演算増幅器(オペアンプ)とは、半導体集積回路(IC)の一種で、回路図では以下のように表されます。
上図のうち、左側の2つが入力端子(-端子と+端子)であり、右側が出力端子です。2つの入力端子電圧の差のことを差動成分といいますが、演算増幅器は、その差動成分を高い利得で増幅する回路です(利得については以下で解説しますが、とりあえずは倍率のようなものと考えてください)。
演算増幅器の入力インピーダンスは極めて大きく、理想的な演算増幅器では入力インピーダンスが無限大だと考えます。上図において「▷∞」とあるのは、このことを示しています。入力インピーダンスが無限大なので、入力端子電流はほぼ0[A]とみなすことができます(抵抗が大きすぎて、電流が全く流れないということです)。
一方、演算増幅器の出力インピーダンスは非常に小さく、理想的には出力インピーダンスが0ということになります。すると、電流は損失なく流れることができるので、その出力端子電圧は負荷による影響を受けにくいです。

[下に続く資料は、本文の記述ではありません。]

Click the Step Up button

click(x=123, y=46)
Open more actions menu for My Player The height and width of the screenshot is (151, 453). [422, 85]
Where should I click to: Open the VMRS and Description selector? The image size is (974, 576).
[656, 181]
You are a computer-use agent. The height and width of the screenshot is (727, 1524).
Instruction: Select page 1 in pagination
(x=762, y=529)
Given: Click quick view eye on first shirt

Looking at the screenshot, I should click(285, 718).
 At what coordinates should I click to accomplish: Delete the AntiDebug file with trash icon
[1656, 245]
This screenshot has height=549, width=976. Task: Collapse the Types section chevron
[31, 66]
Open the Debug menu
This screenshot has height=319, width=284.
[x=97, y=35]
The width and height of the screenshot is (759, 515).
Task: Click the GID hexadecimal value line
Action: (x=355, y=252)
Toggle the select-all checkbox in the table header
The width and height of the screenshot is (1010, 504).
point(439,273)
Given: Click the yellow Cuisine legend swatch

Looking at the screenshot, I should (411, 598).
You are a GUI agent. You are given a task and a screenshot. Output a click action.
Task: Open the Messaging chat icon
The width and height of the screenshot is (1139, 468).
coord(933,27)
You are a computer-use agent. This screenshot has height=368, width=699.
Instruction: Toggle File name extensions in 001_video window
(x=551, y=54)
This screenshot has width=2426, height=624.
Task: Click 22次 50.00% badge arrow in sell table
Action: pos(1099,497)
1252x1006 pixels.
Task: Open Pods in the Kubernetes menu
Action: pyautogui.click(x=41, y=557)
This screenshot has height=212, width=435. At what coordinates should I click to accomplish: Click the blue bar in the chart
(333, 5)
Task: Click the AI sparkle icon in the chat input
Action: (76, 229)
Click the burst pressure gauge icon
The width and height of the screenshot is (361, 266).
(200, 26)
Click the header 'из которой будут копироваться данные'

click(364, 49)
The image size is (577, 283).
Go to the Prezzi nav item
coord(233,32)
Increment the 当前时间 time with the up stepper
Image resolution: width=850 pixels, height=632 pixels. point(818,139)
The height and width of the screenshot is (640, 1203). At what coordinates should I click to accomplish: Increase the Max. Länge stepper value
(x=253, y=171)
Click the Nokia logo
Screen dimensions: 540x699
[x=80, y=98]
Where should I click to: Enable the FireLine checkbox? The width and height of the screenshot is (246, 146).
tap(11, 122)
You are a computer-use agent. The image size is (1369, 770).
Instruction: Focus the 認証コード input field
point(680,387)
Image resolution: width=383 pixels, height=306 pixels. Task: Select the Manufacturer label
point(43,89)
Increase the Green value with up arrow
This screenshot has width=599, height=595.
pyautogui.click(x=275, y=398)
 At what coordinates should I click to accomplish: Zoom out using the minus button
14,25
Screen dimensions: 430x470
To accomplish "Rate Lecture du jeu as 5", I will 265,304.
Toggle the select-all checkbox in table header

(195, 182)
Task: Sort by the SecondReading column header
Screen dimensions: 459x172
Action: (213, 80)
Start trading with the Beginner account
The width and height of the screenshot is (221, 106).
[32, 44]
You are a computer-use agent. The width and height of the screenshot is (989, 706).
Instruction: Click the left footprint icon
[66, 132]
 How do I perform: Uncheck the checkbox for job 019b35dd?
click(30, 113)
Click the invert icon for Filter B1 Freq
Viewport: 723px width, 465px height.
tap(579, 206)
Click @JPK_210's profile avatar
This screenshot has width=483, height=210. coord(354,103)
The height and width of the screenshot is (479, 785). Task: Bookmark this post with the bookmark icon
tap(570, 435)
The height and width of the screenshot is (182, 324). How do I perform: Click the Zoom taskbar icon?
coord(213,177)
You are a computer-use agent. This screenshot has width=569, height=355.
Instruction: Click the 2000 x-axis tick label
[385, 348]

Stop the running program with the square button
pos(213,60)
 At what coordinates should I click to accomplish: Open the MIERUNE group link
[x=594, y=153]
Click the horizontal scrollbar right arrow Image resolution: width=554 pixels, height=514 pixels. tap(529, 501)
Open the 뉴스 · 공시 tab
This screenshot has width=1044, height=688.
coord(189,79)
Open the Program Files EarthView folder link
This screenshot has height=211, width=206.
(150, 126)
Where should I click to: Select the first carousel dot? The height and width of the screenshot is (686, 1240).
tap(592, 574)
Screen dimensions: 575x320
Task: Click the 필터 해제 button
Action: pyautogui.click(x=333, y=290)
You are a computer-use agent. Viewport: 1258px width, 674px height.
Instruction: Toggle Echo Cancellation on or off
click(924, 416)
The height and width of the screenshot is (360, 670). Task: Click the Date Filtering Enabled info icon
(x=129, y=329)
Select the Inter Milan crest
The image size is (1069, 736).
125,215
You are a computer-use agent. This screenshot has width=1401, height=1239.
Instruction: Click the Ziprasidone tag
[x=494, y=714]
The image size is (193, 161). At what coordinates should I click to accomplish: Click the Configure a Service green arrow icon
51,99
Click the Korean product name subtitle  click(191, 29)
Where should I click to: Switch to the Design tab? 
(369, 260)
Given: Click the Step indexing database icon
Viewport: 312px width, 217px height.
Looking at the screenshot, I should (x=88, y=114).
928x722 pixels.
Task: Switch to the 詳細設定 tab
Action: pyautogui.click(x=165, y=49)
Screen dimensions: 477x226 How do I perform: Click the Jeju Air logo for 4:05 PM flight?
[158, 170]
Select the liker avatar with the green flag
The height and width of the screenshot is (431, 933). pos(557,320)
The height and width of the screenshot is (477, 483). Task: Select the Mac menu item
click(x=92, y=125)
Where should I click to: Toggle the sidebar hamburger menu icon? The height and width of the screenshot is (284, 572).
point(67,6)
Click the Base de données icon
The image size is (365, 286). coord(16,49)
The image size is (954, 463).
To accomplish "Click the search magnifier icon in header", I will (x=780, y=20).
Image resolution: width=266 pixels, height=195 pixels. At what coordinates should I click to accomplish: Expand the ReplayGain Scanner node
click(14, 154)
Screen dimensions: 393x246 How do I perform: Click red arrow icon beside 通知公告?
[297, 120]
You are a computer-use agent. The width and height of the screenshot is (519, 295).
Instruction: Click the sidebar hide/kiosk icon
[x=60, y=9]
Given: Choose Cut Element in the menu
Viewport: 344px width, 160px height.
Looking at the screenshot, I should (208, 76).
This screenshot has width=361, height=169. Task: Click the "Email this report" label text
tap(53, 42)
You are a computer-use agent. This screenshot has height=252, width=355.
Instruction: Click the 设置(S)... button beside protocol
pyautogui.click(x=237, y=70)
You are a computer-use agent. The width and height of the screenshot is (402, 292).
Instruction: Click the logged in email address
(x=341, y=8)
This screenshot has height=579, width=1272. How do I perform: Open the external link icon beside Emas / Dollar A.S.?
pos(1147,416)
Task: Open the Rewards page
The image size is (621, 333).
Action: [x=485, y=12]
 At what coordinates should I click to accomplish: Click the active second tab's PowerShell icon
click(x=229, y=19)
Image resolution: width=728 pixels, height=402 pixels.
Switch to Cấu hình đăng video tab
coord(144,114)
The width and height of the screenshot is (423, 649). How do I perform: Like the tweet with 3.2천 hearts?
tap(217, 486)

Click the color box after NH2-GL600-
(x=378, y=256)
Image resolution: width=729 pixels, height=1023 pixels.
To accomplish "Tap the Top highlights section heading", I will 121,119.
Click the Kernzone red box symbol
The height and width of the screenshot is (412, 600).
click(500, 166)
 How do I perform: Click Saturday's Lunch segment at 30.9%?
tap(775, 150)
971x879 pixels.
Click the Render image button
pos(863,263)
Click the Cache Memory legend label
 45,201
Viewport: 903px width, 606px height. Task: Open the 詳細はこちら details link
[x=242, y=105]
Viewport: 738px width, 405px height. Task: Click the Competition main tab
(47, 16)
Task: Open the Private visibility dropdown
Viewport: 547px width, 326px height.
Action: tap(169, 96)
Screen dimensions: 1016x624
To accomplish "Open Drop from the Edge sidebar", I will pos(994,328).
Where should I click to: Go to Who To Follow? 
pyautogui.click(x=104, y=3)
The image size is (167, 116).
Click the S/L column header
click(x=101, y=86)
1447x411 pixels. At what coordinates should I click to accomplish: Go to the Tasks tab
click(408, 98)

以上のような条件が揃えば、入力端子の差動成分に対する出力電圧の比である増幅度が無限大となります。つまり、理想的な演算増幅器とは、以下の3条件を満たす演算増幅器のことをいいます。
- 入力インピーダンスが無限大
- 増幅度が無限大
- 出力インピーダンスが0
ここで、この増幅器に抵抗などの部品を用いて負帰還をかけ、安定した有限の増幅度になるように調整すれば、入力電圧Vin[V]を何倍かした出力電圧Vout[V]を得ることができ、増幅器として利用できます(何倍になるかは、入力電圧や抵抗の大きさによって決まります)。
これを回路図で表すと、たとえば次のようになります。
上図を用いた計算問題は頻出ですが、計算の進め方については次項で扱います。ちなみに、上図では入力電圧Vinを接地面と+端子との電圧差としていますが、-端子側に電圧を掛けて入力電圧Vinとする場合もあります。どちらの場合でも計算方法や解き方に違いがあるわけではないので、特に意識しなくても大丈夫です。
この項の最後に、上記回路の結果として得られる倍率の名称である「増幅度」と「電圧利得」について説明します。
増幅度とは、入力電圧Vin[V]に対する出力電圧Vout[V]の比のことをいいます。単位は「倍」または「単位なし」で表現することもあります。
ちなみに、先ほど理想的な演算増幅器の増幅度は無限大といいましたが、それは演算増幅器のみについての話です。ここで扱っている増幅度は、上図の電気回路全体で考えた出力と入力の比です。区別してください。
一方、似たような言葉に電圧利得があります。
電圧利得とは、入力電圧Vin[V]に対する出力電圧Vout[V]の比を以下の式に当てはめた数値です。こちらは単位が[dB]となります(デジベルと読みます)。
どちらも似たようなものですが、問題によって増幅度を聞いてきたり電圧利得を聞いてきたりするため、両方を区別して覚えておかないと、計算結果が選択肢と合わないというおそれがあるので注意してください。